■ WHAT THE EXERCISE ASKS ■
Return all of the entries exactly, with nothing added or left out.

(Stored data)
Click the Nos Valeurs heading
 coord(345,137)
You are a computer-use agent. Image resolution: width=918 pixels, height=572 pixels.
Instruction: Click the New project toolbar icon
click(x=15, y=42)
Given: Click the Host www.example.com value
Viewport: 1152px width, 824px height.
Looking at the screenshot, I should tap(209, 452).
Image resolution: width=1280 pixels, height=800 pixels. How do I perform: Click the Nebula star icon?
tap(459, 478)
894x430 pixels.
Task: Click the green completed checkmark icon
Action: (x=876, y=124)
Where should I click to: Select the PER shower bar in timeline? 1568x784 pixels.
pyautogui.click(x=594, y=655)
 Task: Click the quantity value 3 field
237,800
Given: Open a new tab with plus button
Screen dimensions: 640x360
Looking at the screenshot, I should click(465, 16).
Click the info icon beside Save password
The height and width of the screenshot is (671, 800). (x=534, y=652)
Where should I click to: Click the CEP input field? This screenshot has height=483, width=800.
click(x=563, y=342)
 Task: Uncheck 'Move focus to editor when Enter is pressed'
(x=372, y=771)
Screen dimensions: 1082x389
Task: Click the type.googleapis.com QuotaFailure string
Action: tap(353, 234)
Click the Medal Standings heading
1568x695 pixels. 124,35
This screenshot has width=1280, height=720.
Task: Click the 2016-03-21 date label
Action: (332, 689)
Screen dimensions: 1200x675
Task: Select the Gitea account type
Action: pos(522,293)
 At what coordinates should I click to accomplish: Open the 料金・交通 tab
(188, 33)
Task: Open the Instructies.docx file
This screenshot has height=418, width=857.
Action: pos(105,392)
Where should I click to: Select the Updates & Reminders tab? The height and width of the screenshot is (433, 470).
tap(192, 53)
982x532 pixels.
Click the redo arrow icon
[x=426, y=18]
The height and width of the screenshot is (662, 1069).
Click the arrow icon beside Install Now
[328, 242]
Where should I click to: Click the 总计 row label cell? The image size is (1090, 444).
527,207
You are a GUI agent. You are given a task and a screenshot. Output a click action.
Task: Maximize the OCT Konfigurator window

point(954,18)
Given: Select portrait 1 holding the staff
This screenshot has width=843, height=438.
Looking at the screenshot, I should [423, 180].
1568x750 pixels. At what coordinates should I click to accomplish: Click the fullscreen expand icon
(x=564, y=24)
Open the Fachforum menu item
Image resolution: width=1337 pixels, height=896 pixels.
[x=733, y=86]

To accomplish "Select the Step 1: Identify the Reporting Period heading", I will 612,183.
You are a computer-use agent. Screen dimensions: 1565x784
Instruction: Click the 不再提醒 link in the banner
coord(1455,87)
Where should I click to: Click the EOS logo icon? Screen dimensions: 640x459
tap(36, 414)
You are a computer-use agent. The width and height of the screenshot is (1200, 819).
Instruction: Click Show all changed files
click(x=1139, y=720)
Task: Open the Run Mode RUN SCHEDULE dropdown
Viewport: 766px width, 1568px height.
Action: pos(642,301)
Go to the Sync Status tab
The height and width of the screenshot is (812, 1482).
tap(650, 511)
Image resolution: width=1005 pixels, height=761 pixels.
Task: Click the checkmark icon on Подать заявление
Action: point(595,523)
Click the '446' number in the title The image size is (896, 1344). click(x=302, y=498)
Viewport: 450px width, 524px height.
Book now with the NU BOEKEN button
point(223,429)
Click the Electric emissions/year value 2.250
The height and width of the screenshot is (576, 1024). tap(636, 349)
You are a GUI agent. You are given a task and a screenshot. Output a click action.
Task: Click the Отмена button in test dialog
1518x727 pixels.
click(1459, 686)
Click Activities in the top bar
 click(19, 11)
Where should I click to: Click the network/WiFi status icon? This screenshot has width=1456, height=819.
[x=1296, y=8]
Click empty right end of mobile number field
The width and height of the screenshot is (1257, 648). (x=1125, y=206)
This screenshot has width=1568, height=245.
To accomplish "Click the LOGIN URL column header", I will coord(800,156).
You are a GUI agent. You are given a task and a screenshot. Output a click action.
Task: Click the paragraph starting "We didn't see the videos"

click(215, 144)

■ RESULT FOR THIS EXERCISE ■
Click the Nos Valeurs heading
 coord(345,137)
You are a computer-use agent. Image resolution: width=918 pixels, height=572 pixels.
Instruction: Click the New project toolbar icon
click(x=15, y=42)
Given: Click the Host www.example.com value
Viewport: 1152px width, 824px height.
Looking at the screenshot, I should tap(209, 452).
Image resolution: width=1280 pixels, height=800 pixels. How do I perform: Click the Nebula star icon?
tap(459, 478)
894x430 pixels.
Task: Click the green completed checkmark icon
Action: (x=876, y=124)
Where should I click to: Select the PER shower bar in timeline? 1568x784 pixels.
pyautogui.click(x=594, y=655)
 Task: Click the quantity value 3 field
237,800
Given: Open a new tab with plus button
Screen dimensions: 640x360
Looking at the screenshot, I should click(465, 16).
Click the info icon beside Save password
The height and width of the screenshot is (671, 800). (x=534, y=652)
Where should I click to: Click the CEP input field? This screenshot has height=483, width=800.
click(x=563, y=342)
 Task: Uncheck 'Move focus to editor when Enter is pressed'
(x=372, y=771)
Screen dimensions: 1082x389
Task: Click the type.googleapis.com QuotaFailure string
Action: tap(353, 234)
Click the Medal Standings heading
1568x695 pixels. 124,35
This screenshot has width=1280, height=720.
Task: Click the 2016-03-21 date label
Action: (332, 689)
Screen dimensions: 1200x675
Task: Select the Gitea account type
Action: pos(522,293)
 At what coordinates should I click to accomplish: Open the 料金・交通 tab
(188, 33)
Task: Open the Instructies.docx file
This screenshot has height=418, width=857.
Action: pos(105,392)
Where should I click to: Select the Updates & Reminders tab? The height and width of the screenshot is (433, 470).
tap(192, 53)
982x532 pixels.
Click the redo arrow icon
[x=426, y=18]
The height and width of the screenshot is (662, 1069).
Click the arrow icon beside Install Now
[328, 242]
Where should I click to: Click the 总计 row label cell? The image size is (1090, 444).
527,207
You are a GUI agent. You are given a task and a screenshot. Output a click action.
Task: Maximize the OCT Konfigurator window

point(954,18)
Given: Select portrait 1 holding the staff
This screenshot has width=843, height=438.
Looking at the screenshot, I should [423, 180].
1568x750 pixels. At what coordinates should I click to accomplish: Click the fullscreen expand icon
(x=564, y=24)
Open the Fachforum menu item
Image resolution: width=1337 pixels, height=896 pixels.
[x=733, y=86]

To accomplish "Select the Step 1: Identify the Reporting Period heading", I will 612,183.
You are a computer-use agent. Screen dimensions: 1565x784
Instruction: Click the 不再提醒 link in the banner
coord(1455,87)
Where should I click to: Click the EOS logo icon? Screen dimensions: 640x459
tap(36, 414)
You are a computer-use agent. The width and height of the screenshot is (1200, 819).
Instruction: Click Show all changed files
click(x=1139, y=720)
Task: Open the Run Mode RUN SCHEDULE dropdown
Viewport: 766px width, 1568px height.
Action: pos(642,301)
Go to the Sync Status tab
The height and width of the screenshot is (812, 1482).
tap(650, 511)
Image resolution: width=1005 pixels, height=761 pixels.
Task: Click the checkmark icon on Подать заявление
Action: point(595,523)
Click the '446' number in the title The image size is (896, 1344). click(x=302, y=498)
Viewport: 450px width, 524px height.
Book now with the NU BOEKEN button
point(223,429)
Click the Electric emissions/year value 2.250
The height and width of the screenshot is (576, 1024). tap(636, 349)
You are a GUI agent. You are given a task and a screenshot. Output a click action.
Task: Click the Отмена button in test dialog
1518x727 pixels.
click(1459, 686)
Click Activities in the top bar
 click(19, 11)
Where should I click to: Click the network/WiFi status icon? This screenshot has width=1456, height=819.
[x=1296, y=8]
Click empty right end of mobile number field
The width and height of the screenshot is (1257, 648). (x=1125, y=206)
This screenshot has width=1568, height=245.
To accomplish "Click the LOGIN URL column header", I will coord(800,156).
You are a GUI agent. You are given a task and a screenshot. Output a click action.
Task: Click the paragraph starting "We didn't see the videos"

click(215, 144)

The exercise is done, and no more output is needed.